1958, une année charnière, après une décennie superlative, mythique et immolatrice. Année s’ouvrant sur le scandale de la Norma romaine et qui se clôturera, dans la grande tradition parisienne, avec des débuts trop tardifs en concert à Garnier. 1958 dont les principaux faits d’armes seront la reprise d’Anna Bolena et la prise de rôle d’Imogene d’Il Pirata, toutes deux à la Scala de Milan. On connait les sillons profonds que ces deux partitions phares traceront sur trois décennies, pour toute une kyrielle de cantatrices aux natures diverses mais ô combien enthousiasmantes. Cette année aussi voit les derniers rendez-vous avec Violetta, un des nombreux rôles marqués du sceau callassien : la fragile Traviata de Lisbonne, avec un jeune premier appelé à un avenir exemplaire, Alfredo Kraus. EMI finira par immortaliser une bande aléatoire afin de combler une des nombreuses inepties d’un catalogue contestable. Deux Violetta pour le Civic Opera de Dallas et entre les deux, cette série de Londres. Alors que sa production sonore est de plus en plus irrégulière depuis quelques mois, Maria Callas arrive affaiblie et malade à ces représentations qu’elle n’annulera pas, à grand renfort de piqûres entre chaque acte. A l’origine présentée comme une bande radio (politiquement plus correct), la soirée qui nous occupe est en fait, un pirate réalisé dans des conditions techniques assez exceptionnelles, si l’on considère les moyens d’enregistrement de l’époque.

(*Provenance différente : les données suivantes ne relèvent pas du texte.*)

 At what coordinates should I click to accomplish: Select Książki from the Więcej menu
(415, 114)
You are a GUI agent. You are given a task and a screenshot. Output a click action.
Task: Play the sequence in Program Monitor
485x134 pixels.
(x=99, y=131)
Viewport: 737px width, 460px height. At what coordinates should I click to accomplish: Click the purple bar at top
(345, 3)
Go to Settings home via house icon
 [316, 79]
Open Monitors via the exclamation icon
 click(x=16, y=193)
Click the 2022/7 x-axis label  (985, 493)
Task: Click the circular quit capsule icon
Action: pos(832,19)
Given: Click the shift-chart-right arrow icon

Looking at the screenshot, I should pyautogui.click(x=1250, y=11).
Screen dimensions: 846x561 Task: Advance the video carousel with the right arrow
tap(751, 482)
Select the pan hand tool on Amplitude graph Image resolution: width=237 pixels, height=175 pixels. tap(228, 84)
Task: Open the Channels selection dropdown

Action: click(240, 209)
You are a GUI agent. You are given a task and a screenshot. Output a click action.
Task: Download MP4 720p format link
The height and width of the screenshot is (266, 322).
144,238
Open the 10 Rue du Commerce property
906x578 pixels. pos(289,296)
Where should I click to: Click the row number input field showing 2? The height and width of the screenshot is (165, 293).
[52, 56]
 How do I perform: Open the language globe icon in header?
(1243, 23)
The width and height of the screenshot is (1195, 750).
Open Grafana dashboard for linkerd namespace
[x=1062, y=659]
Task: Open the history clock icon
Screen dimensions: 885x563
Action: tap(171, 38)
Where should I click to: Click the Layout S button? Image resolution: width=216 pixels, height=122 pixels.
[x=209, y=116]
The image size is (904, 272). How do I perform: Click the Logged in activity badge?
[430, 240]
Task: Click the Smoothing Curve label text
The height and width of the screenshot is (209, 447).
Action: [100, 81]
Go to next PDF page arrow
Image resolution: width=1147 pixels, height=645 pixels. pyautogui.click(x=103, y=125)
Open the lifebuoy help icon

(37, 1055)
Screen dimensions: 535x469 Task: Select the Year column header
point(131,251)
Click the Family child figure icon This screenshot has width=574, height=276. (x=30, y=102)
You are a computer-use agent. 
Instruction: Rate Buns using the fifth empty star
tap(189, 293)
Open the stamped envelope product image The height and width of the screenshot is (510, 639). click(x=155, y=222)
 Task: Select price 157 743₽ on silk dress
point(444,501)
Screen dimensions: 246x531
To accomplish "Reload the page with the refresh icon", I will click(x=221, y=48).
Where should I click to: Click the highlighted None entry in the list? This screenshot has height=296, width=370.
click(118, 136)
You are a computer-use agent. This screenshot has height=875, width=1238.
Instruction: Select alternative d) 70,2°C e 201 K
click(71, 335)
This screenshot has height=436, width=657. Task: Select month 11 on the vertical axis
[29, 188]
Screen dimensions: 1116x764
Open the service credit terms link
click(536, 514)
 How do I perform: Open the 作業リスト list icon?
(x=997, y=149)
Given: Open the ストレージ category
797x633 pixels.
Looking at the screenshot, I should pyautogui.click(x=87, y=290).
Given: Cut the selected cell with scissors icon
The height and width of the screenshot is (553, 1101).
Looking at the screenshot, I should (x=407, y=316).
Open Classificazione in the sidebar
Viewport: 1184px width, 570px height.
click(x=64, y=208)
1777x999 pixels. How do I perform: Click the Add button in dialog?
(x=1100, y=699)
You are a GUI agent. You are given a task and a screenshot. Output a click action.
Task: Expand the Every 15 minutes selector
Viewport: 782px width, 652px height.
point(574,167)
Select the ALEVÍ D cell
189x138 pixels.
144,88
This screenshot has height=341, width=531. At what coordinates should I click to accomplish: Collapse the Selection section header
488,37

Lors de cette soirée d’ouverture, on comprend dès les premières mesures du prélude (en duo avec Maria terminant de chauffer sa voix dans sa loge !) les limites de l’orchestre, fonctionnel et solide, auquel s’adjoindront des chœurs aux accents quelque peu routiniers. Nicola Rescigno s’en accommode bien et à l’écoute de cette baguette virile, rythmée certes mais ne s’embarrassant pas de détails, on se demande plus d’une fois comment le chef a pu trouver grâce aux yeux ou plutôt aux oreilles de Callas. Cesare Valletti (Alfredo) était déjà son partenaire à Mexico en 1951. S’il ne s’embarrasse pas de sa cabalette, le ténor est capable d’un certain lyrisme, d’une humanité touchante tout en évitant les effets véristes de collègues mieux dotés par la nature. Valletti comme beaucoup de ses contemporains, souffre surtout de la révolution dans la conception de l’art lyrique portée par Callas, et cela dépasse un art vocal et scénique. Le Germont père de Mario Zanassi est une bonne surprise. Voix jeune mais crédible, saine, bien conduite, l’équilibre de l’acte II lui doit beaucoup.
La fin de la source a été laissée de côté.